Concepts
Async Web keeps the original runtime model: standard Request objects enter a route graph and standard Response objects come back.
Apps
An app is a browser-safe FetchApp:
const api = {
fetch(request, env, context) {
return Response.json({
pathname: new URL(request.url).pathname
});
}
};
Apps can represent browser documents/assets, origin handlers, AsyncDB adapters, service-worker behavior, edge middleware, or local test fixtures. In @async/web, builders such as browserApp(), fetchApp(), and asyncDbApp() all normalize to the same internal FetchApp shape.
Routes
Routes are structured specs in @async/web/router.

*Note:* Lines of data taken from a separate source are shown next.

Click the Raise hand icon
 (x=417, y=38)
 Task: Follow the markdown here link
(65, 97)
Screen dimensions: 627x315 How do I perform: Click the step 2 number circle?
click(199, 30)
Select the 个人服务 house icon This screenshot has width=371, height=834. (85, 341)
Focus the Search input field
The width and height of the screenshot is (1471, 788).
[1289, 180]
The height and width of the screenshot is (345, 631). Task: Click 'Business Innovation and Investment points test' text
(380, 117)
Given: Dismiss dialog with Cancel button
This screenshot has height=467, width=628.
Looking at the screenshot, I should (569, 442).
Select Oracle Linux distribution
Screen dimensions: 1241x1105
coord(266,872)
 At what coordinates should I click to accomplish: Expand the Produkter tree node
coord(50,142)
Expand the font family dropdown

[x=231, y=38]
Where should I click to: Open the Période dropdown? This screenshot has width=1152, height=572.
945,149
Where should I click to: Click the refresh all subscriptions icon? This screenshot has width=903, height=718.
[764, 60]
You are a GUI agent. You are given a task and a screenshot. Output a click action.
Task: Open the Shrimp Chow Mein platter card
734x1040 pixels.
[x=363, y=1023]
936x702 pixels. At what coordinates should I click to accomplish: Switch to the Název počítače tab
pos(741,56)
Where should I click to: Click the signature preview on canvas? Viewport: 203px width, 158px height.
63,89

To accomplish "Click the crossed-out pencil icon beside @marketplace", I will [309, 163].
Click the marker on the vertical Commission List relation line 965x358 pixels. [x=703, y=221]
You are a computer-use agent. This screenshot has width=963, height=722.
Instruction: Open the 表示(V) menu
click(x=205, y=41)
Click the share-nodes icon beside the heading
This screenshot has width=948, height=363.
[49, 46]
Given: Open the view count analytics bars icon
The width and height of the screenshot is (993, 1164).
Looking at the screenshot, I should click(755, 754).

They decide whether a request is mounted, redirected, cached, proxied to an origin, served from files, or sent to an app. @async/web lowers those specs into WebRuntime middleware when it builds the executable runtime config.
routes: [
mount('/db', toApp('db')),
mount('/api', toApp('api')),
toApp('web')
]
Platform
Each runtime environment owns scoped platform APIs. platform.fetch() resolves relative URLs from the current app location and re-enters the same route graph.
Packages
Use @async/web for app defaults and deployment-oriented configuration. Use @async/web/router for structured route inspection and composition. Use @async/web/runtime when runtime execution, cache behavior, platform context, or provider placement needs to be explicit.